学生時代から続けてきたスイミングスクールでのインストラクターの経験を活かせる社会貢献があることを知り、青年海外協力隊に参加しました。派遣された先は、中米・グアテマラ。イサバル県の水泳協会に配属されました。私に課せられた要請内容は、子どもたちへの水泳指導と、現地のコーチ陣の指導スキルを向上させることでした。しかし、選手の記録が現地のコーチ個人の評価に繋がるため、短期的な結果を追求する現地のコーチ陣と、子どもたちが水泳を競技としてだけでなく、楽しく継続することも重要だと考える私との間には、常に大きな溝がありました。私は、すぐに辞めてしまう子どもを減らすことや、水泳人口そのものを増やすことが重要だと思い取り組んでいましたが、私以外のコーチ陣は関心を示してくれず、何度話し合っても平行線でした。限られた時間のなかで、任国からの要請を、なんとか実現したいと強く望んだことから、2年目は別の県の水泳協会で活動しました。
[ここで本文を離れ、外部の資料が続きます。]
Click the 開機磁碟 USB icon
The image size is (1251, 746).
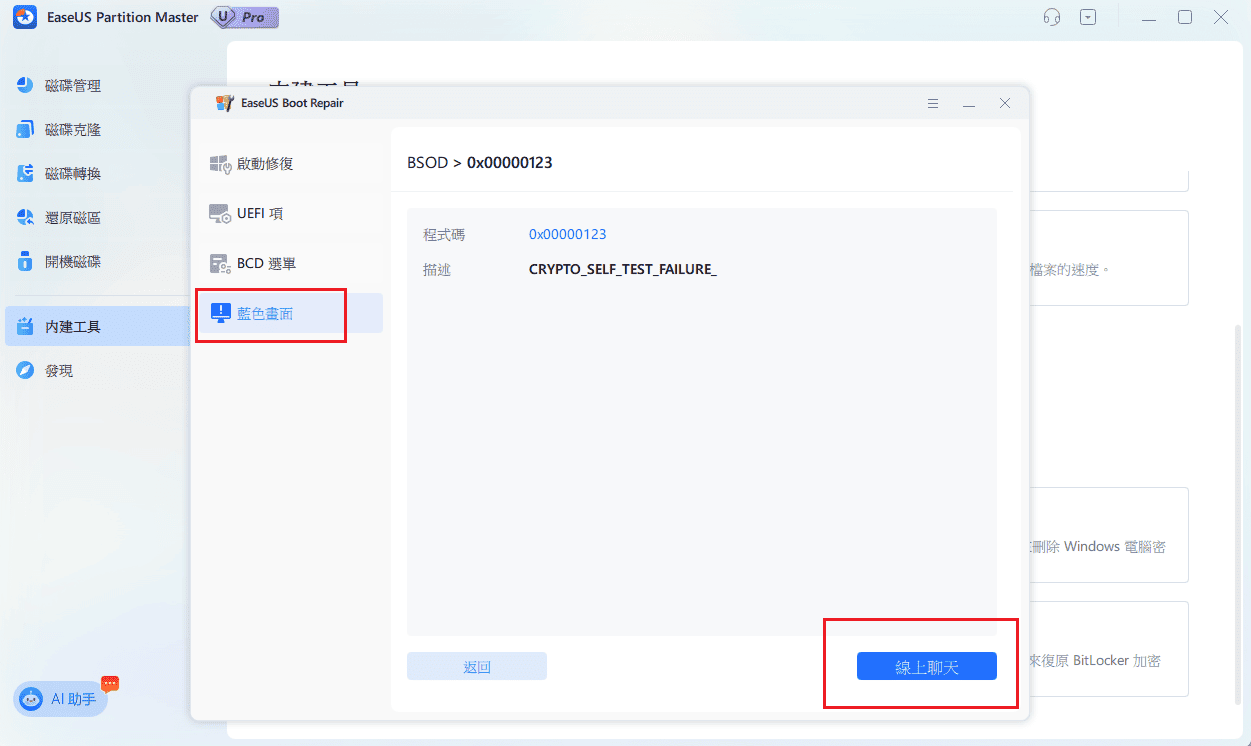26,262
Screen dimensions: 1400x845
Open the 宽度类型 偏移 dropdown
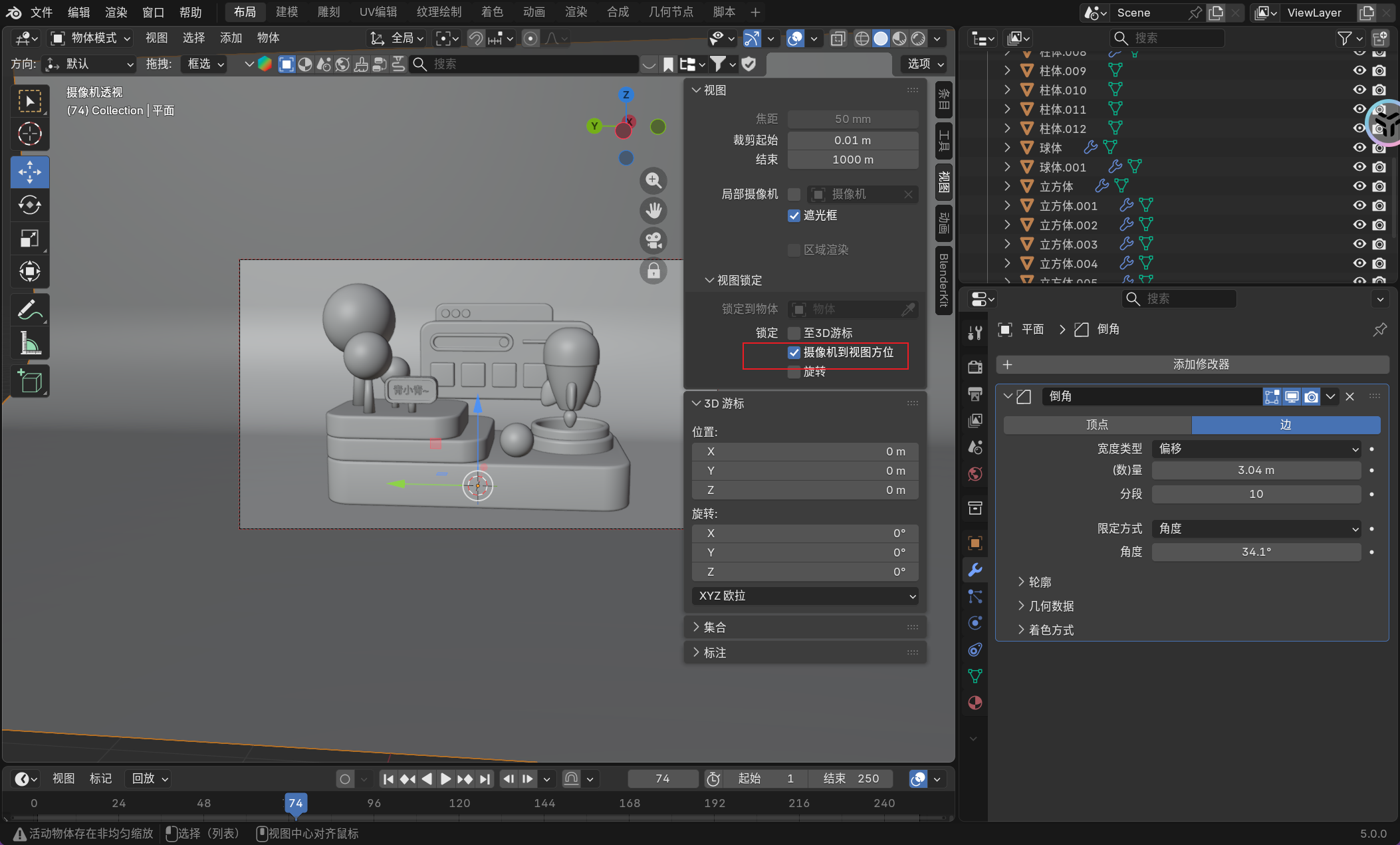[x=1256, y=449]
 当時は、最善の判断をしたつもりだったのですが、後日、私が担当していた幼児コースの保護者たちが、自分を引きとめようと働きかけてくれていたことを知りました。このとき、自分自身の判断やそのプロセスについて、深く考えさせられました。現地のコーチ陣と分かりあう上で、自分には柔軟性が欠けていたのではないか、あるいは、一つ一つの物事をよりポジティブに捉えることができていれば、もう少し歩み寄れたのではないかとの反省に至ったのです。

 協力隊での2年間は決して平坦なものではありませんでしたが、多くの気づきがあった2年間でした。相手を分かろうと努力すること、失敗の原因を探り、次に生かすこと、そして何より自分自身が前向きに考えることの大切さを学べたことは、今の自分にとっては大きな財産です。また、人に感謝し、人に感謝される喜びを知った2年間でもありました。こうした、かけがえのない経験を、これからの仕事にも生かしていきたいと思います。

品質管理室 環境部
大場 晃利(おおば あきとし)さん
(平成15年度派遣/グアテマラ/水泳)

PROFILE

矢崎総業株式会社
設立:1941年10月8日
所在地:(本社)東京都港区三田1-4-28 三田国際ビル17F
(ワールドヘッドクォーターズ)静岡県裾野市御宿1500
事業内容:ワイヤーハーネス等自動車部品、自動車用メーター、電線、空調、太陽熱利用機器、ガス機器などの開発・製造・販売、介護やエコビジネスを中心とした新規事業
従業員数(国内外含む):289,300名
協力隊経験者数:15名程度

HP:http://www.yazaki-group.com/

ますます必要となるグローバル人材

当社は、1993年以来、「アドベンチャースクール」という制度を実施しています。これは、内定者を対象とした一年間の海外武者修行プログラムで、自ら挑戦する力や異文化対応力を高めてほしいとの思いで設けられました。仕事をする場所が日本であろうと海外であろうと、目標や目的を自ら定め、そのためにすべきことを自ら考え、それを実行する。そんな力を備えたグローバル人材が、これからの時代は、ますます必要になってくると考えています。